Why the same carbohydrate intake produces different metabolic outcomes in different people.
The debate over carbohydrates in diet has produced more conflicting advice than almost any other nutritional topic. Low-carb diets produce dramatic results for some people and modest results for others. High-carbohydrate diets are associated with optimal health in some populations and with metabolic problems in others. Individual variation in carbohydrate metabolism is a significant part of the explanation for these apparent contradictions, and genetics is a significant driver of that variation.
AMY1 encodes salivary amylase, the enzyme in saliva that begins the digestion of starch in the mouth. Uniquely among nutritionally relevant genes, AMY1 varies not just in sequence but in copy number. Different people carry different numbers of copies of the AMY1 gene, ranging from two to more than fifteen.
People with higher AMY1 copy numbers produce more salivary amylase and digest starch more efficiently. Their blood glucose response to starchy foods is lower and more gradual. People with fewer AMY1 copies produce less amylase, digest starch more slowly, and have a higher and faster blood glucose response to the same starchy meal.
Research has found that low AMY1 copy number is associated with higher obesity risk, and that this association is strongest in the context of high starch intake. For people with low copy numbers, starchy foods produce a substantially greater metabolic burden than they do for high-copy-number individuals eating the same meal. This is a source of individual variation in carbohydrate response that cannot be corrected by willpower or awareness, only by adjusting intake.
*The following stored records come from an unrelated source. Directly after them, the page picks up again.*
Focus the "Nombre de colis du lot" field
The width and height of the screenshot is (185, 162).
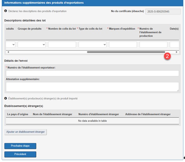click(x=62, y=45)
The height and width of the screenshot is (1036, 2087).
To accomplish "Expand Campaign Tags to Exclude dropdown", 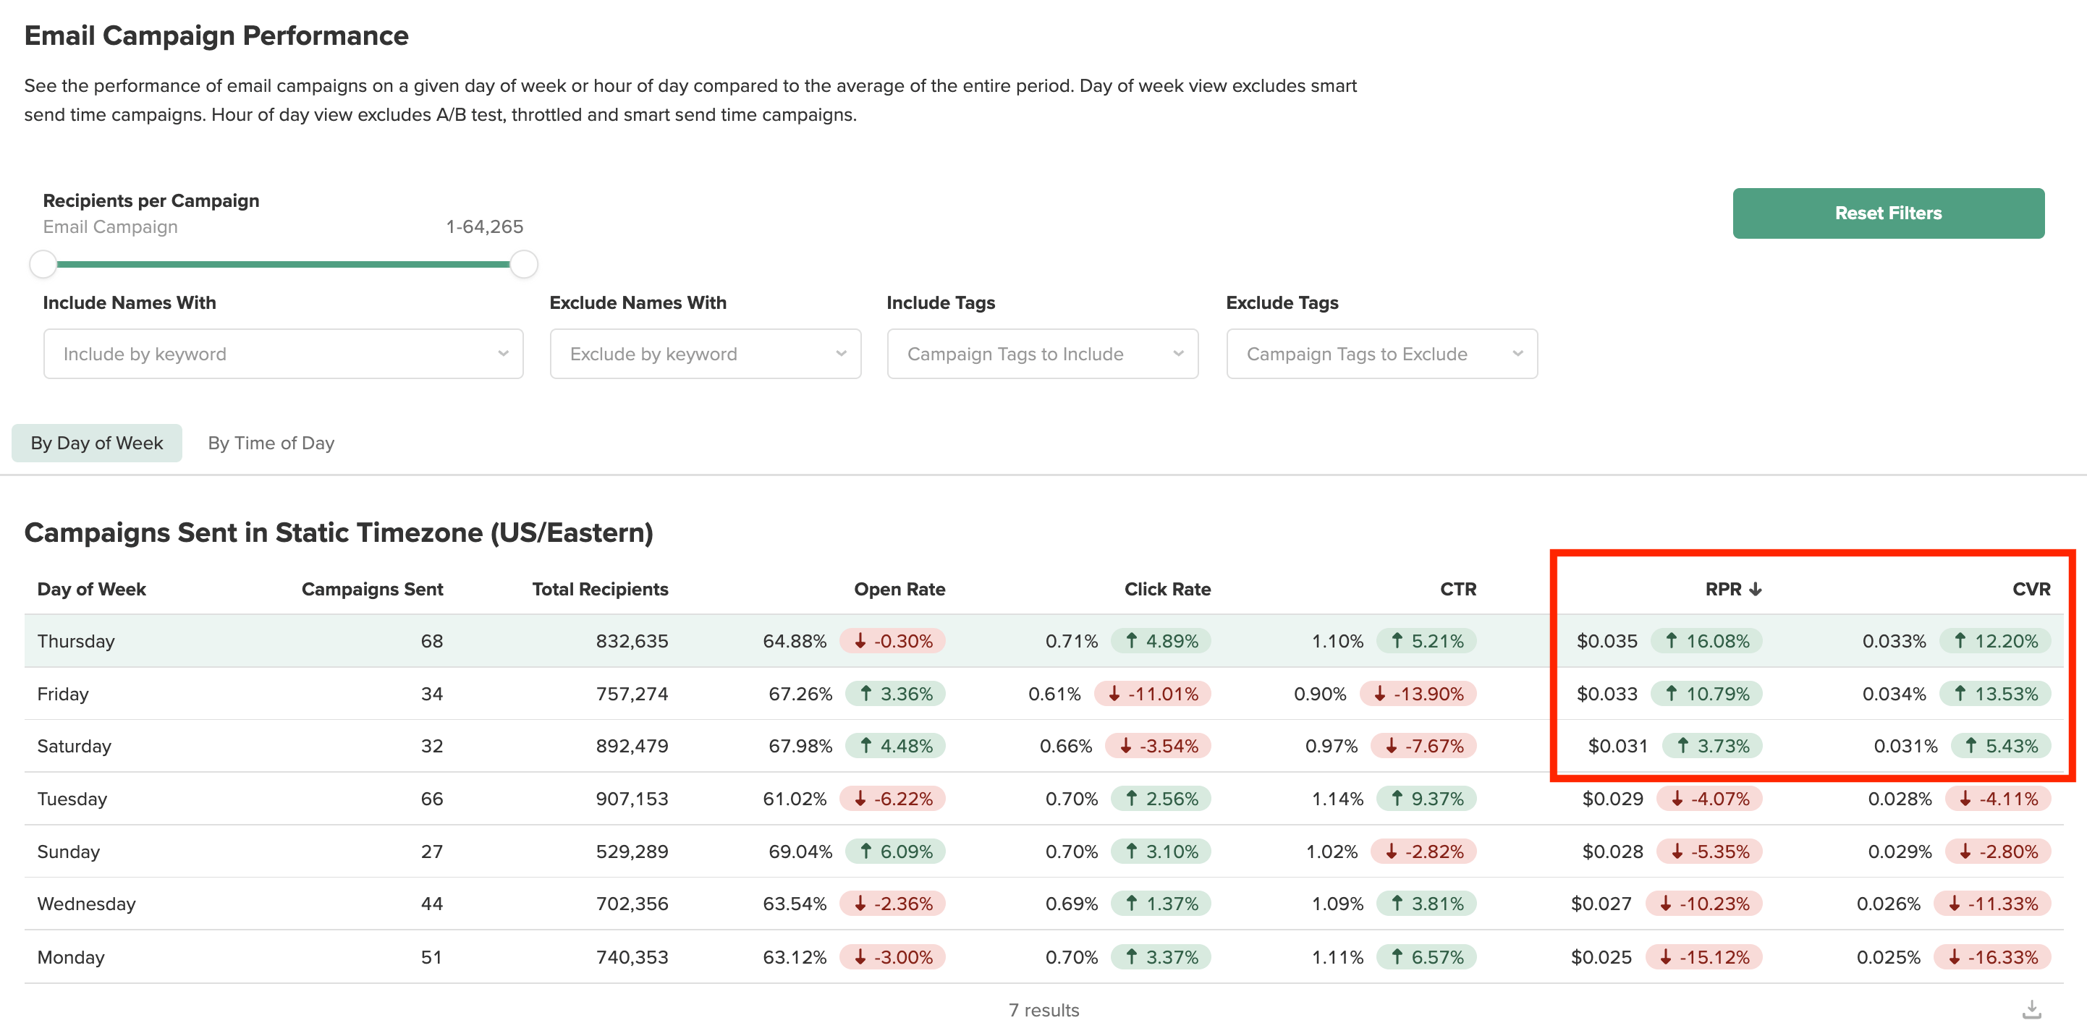I will pyautogui.click(x=1381, y=354).
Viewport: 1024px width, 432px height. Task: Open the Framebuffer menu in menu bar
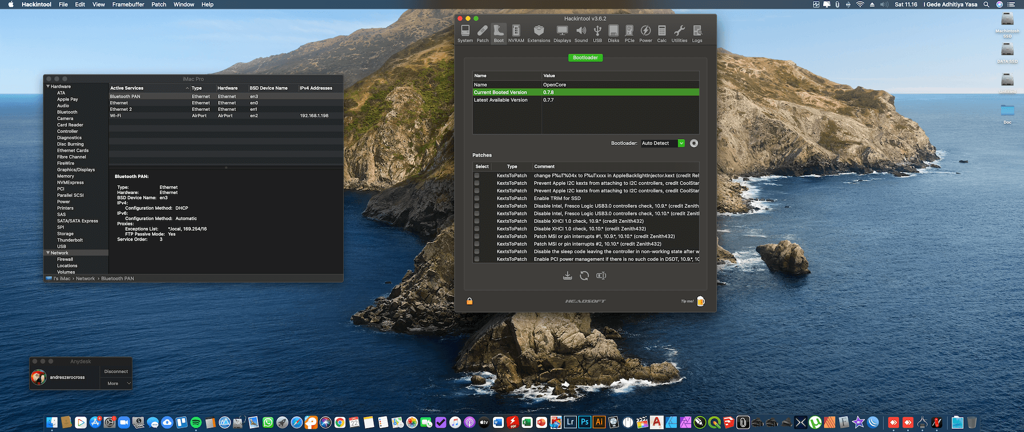(x=128, y=4)
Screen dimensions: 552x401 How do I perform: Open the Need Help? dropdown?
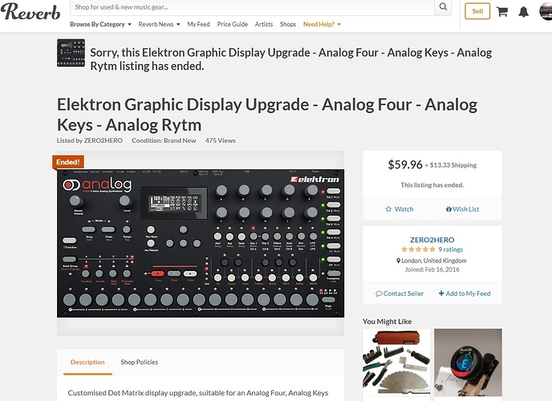[x=322, y=25]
TCF7L2 is the gene most strongly associated with type 2 diabetes risk in genome-wide association studies. It encodes a transcription factor involved in insulin secretion from pancreatic beta cells. Variants in TCF7L2, particularly rs7903146, are associated with reduced insulin secretion in response to blood glucose elevation, meaning glucose levels after a carbohydrate-containing meal remain elevated for longer than in people without the variants.
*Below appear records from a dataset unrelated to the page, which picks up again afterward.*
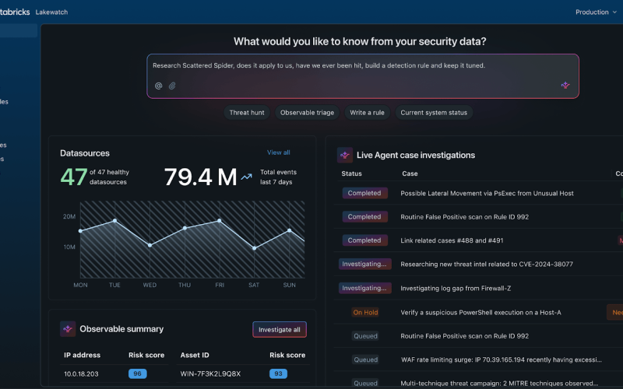Click the paperclip attachment icon
This screenshot has width=623, height=389.
coord(172,86)
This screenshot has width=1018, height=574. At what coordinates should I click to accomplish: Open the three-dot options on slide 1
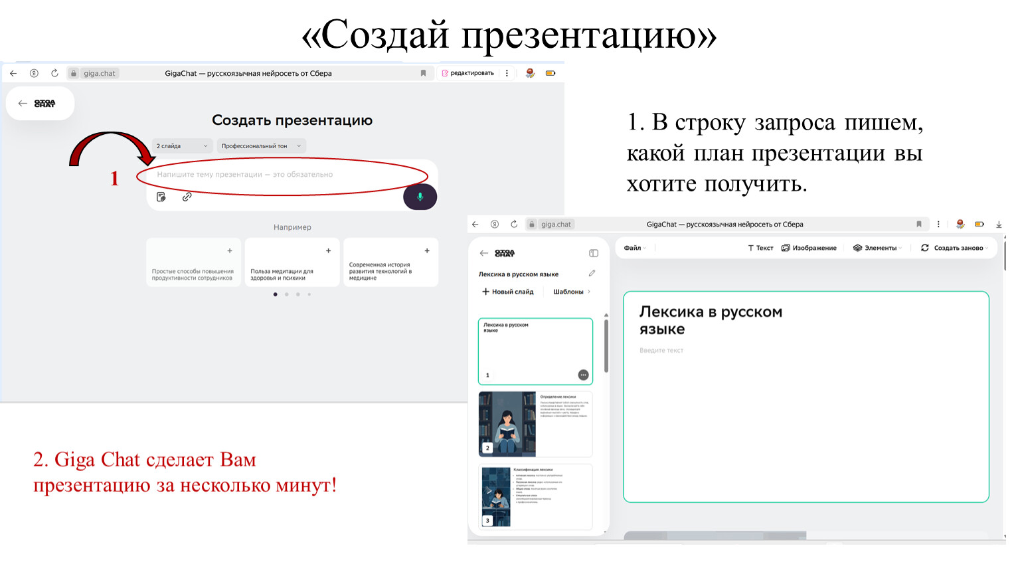click(583, 375)
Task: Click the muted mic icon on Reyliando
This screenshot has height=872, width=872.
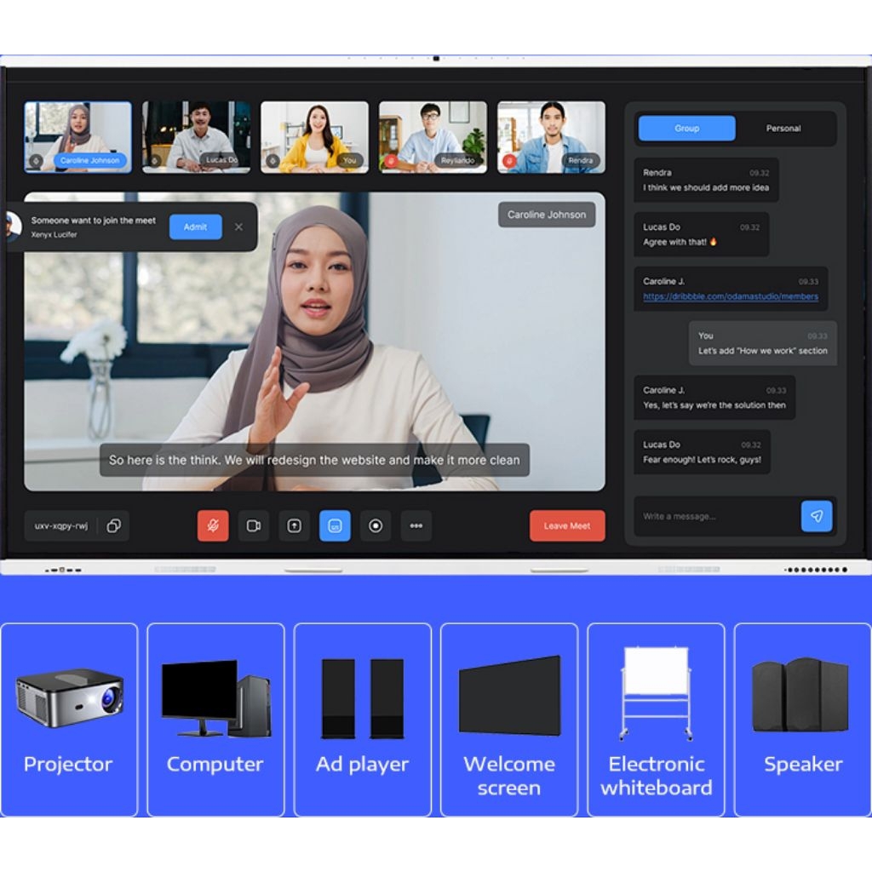Action: tap(392, 160)
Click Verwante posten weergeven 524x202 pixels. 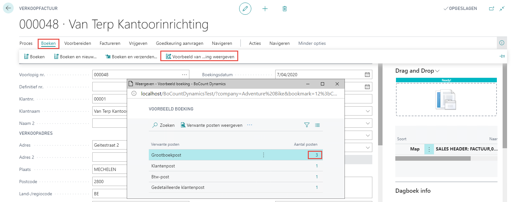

The practical implication is not that TCF7L2 risk variant carriers are diabetic or pre-diabetic. It is that their glycaemic response to carbohydrate intake is higher than average, and that dietary approaches that moderate refined carbohydrate intake are likely to be more beneficial for them than for the general population. This is a case where genetic information provides a rational basis for a dietary choice that might otherwise seem like personal preference or fad.
PPARG influences insulin sensitivity and affects how the body partitions energy between fat storage and other uses in response to dietary intake. Covered in more detail in the fat metabolism article, PPARG is also relevant here because insulin sensitivity is the primary mechanism through which carbohydrate intake affects metabolic outcomes.
People with certain PPARG variants have lower baseline insulin sensitivity, which means carbohydrate intake has a larger effect on fat storage and blood glucose stability than it does for those with higher baseline insulin sensitivity. The relationship between carbohydrate metabolism and fat metabolism is direct through this gene.
IRS1 encodes insulin receptor substrate 1, a key signalling protein in the insulin pathway. Variants in IRS1 affect insulin signalling efficiency and are associated with insulin resistance and type 2 diabetes risk. SLC2A2 encodes GLUT2, the glucose transporter responsible for glucose uptake in the intestine, liver, and pancreatic beta cells. Variants in SLC2A2 affect glucose transport efficiency and are associated with altered carbohydrate handling.
These variants add further layers to the individual carbohydrate response picture, though with somewhat smaller individual effect sizes than TCF7L2.
The evidence from carbohydrate metabolism genetics does not support blanket low-carb advice for everyone. For people without significant risk variants in TCF7L2, AMY1, or PPARG, moderate carbohydrate intake from whole food sources is entirely consistent with good metabolic health. For people with multiple risk variants, reducing refined carbohydrate intake and choosing lower glycaemic carbohydrate sources produces measurably better metabolic outcomes than the population-average guidance alone would suggest.
The distinction between carbohydrate types matters regardless of genetics. Whole food carbohydrates with fibre, whole grains, legumes, vegetables, are absorbed more slowly and produce lower glycaemic responses than refined carbohydrates. For people with carbohydrate metabolism risk variants, this distinction matters more than it does for the average person.
The success of low-carbohydrate dietary approaches in some individuals and their underwhelming results in others is partly explained by this genetic variation. People with multiple carbohydrate metabolism risk variants experience more dramatic metabolic improvement on carbohydrate reduction because their baseline response to carbohydrate intake is higher. People without these variants experience a more modest benefit because their carbohydrate handling is closer to the average that population-level recommendations are designed for.
This does not mean that low-carb diets are only for people with genetic risk variants. But it does mean that people who find low-carb approaches disproportionately beneficial are more likely to carry these variants, and that genetic information provides a rational basis for personalising the degree of carbohydrate restriction in a way that generic dietary advice cannot.